Shin Pal-gyun (May 19, 1882 – July 2, 1924) or Shin Dong-chun was an independence activist of Korea. His wife Im Su-myung was an independence activist also.

== Biography ==
Shin Pal-gyun was born in Seoul on May 19, 1882. His great-great-grandfather Shin Hong-ju, grandfather Shin-hun, and father Shin Seok-hee were all high-ranking military officers. Especially his father Shin Seok-hee was the officer that negotiationed Treaty of Ganghwa and Joseon-America Treaty. So Shin Pal-hyun naturally grew up a soldier of Korean Empire. He graduated the Military Academy and he became a military officer in 1903.

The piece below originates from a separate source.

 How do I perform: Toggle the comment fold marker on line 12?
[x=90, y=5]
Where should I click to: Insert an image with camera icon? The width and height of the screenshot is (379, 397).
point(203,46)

In 1907, the Korean army was disorganizationed by Japan. In 1909, he decided to start the independence movement. After Japan-Korea Annexation Treaty, fled to Manchuria and Primorsky Krai, and settled in West Jiandao. He joined Shinheung Military Academy. He worked there as an instructor and he trained many independence activists. At the same time he graduated Imperial Japanese Army Academy and worked there. He met Chi Ch'ŏngch'ŏn and Kim Gyeong-chun at Manchuria. These three men decided to have names which includes '天'(means 'sky' in Chinese). Shin Pal-gyun's artificial name was Shin Dong-chun.

In 1920, he went to South Manchuria and participated in independence movement organisation. He used to fight against Japanese police in North Pyongan Province.

In 1924, when he was doing the outdoor discipline, he was assassinated by a Chinese mounted bandit who was employed by Japanese force.